As the Hudson Institute’s Samuel Tadros reminds us, when the Egyptian revolution broke out two years ago, the administration sought guidance in historical precedents:
According to the New York Times, President Obama asked his staff to study transitions in more than 50 countries around the world in order to understand and predict where Egypt and other countries in the Middle East might be heading. After extensive study, his staffers predicted “that Egypt is analogous to South Korea, the Philippines and Chile.” Months later, the administration was still confident in its assessment. While aware of the obstacles that were on the way during the desired transition to democracy, Benjamin Rhodes, a deputy national security advisor was adamant that, “The trajectory of change is in the right direction.”
Needless to say, Egypt turned out nothing like South Korea, the Philippines, or Chile. The Muslim Brotherhood took power, only to prove both so incompetent and so anti-democratic that a year later, the military ousted it by popular demand (anti-Brotherhood demonstrations drew an incredible 14 million people into the streets). The Brotherhood didn’t go quietly, and now there’s a risk that this week’s carnage in Cairo will spark a civil war.
None of this was unpredictable. Indeed, from the very beginning, Israeli officials warned unanimously that nothing good would come of Egypt’s revolution, and most Israeli commentators (myself included) agreed–for which we were roundly condemned by members of America’s foreign-policy establishment.
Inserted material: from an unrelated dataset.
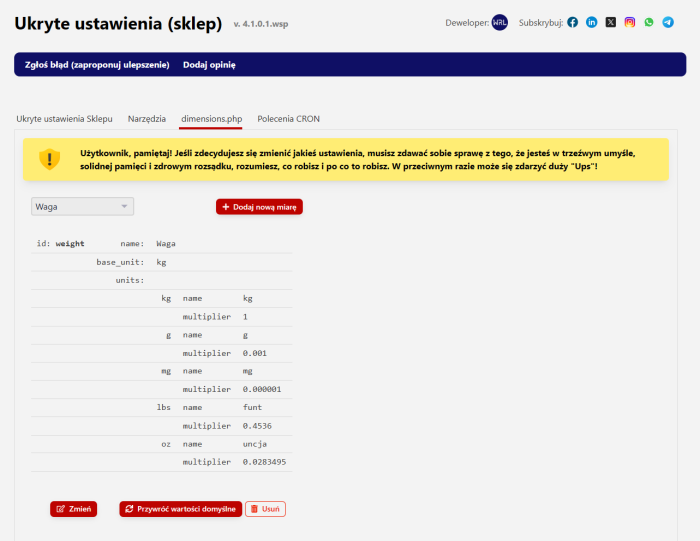Image resolution: width=700 pixels, height=541 pixels.
Task: Click Przywróć wartości domyślne button
Action: 180,509
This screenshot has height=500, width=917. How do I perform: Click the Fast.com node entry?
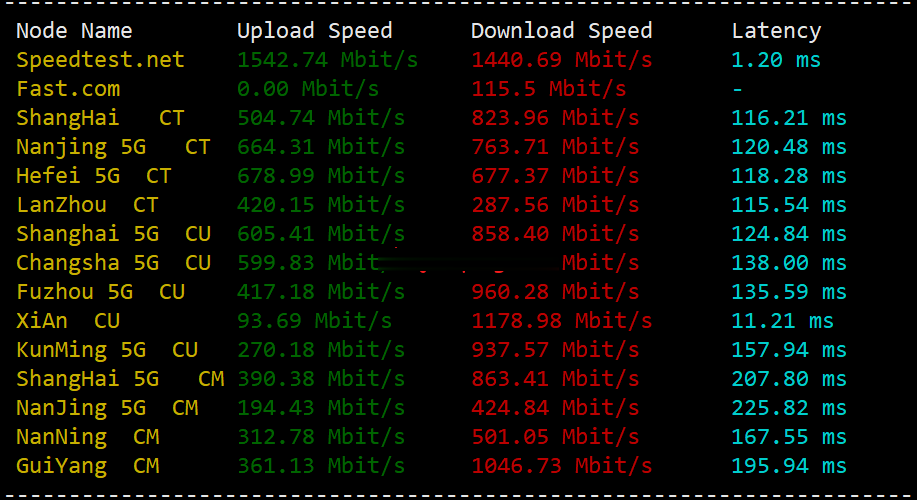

Nor is it really surprising that Israel’s assessments proved more accurate than America’s: What happens in Israel’s immediate neighborhood has far more impact on Israelis’ lives than it does on Americans, and therefore Israelis invest more time and effort in trying to understand it.
Yet now the same people who got Egypt so badly wrong are demanding that Israelis trust them to referee an Israeli-Palestinian deal. The administration even sent a senior general, former U.S. commander in Afghanistan John Allen, “to define Israel’s security requirements” for it–and woe betide Israel if it begs to differ. But actually, President Barack Obama didn’t bother waiting for Allen’s conclusions; he asserted two years ago that the border must be “based on the 1967 lines,” and that this is perfectly compatible with Israel’s security needs. Never mind that no Israeli map of defensible borders has ever agreed.
In other words, the administration has already made clear that it won’t support Israel’s security demands; it expects Israel to bow to its judgment. But the people who thought Egypt’s revolution was going to resemble Chile or South Korea aren’t people whose judgment Israel can possibly rely on to assure its vital security needs. Under this situation, reaching a deal that satisfies Israel’s minimum security needs would be impossible even if all the other issues were somehow magically resolved.
But in fact, Secretary of State John Kerry has made it clear he wants to deal with borders and security first. And that means the blow-up won’t be long in coming.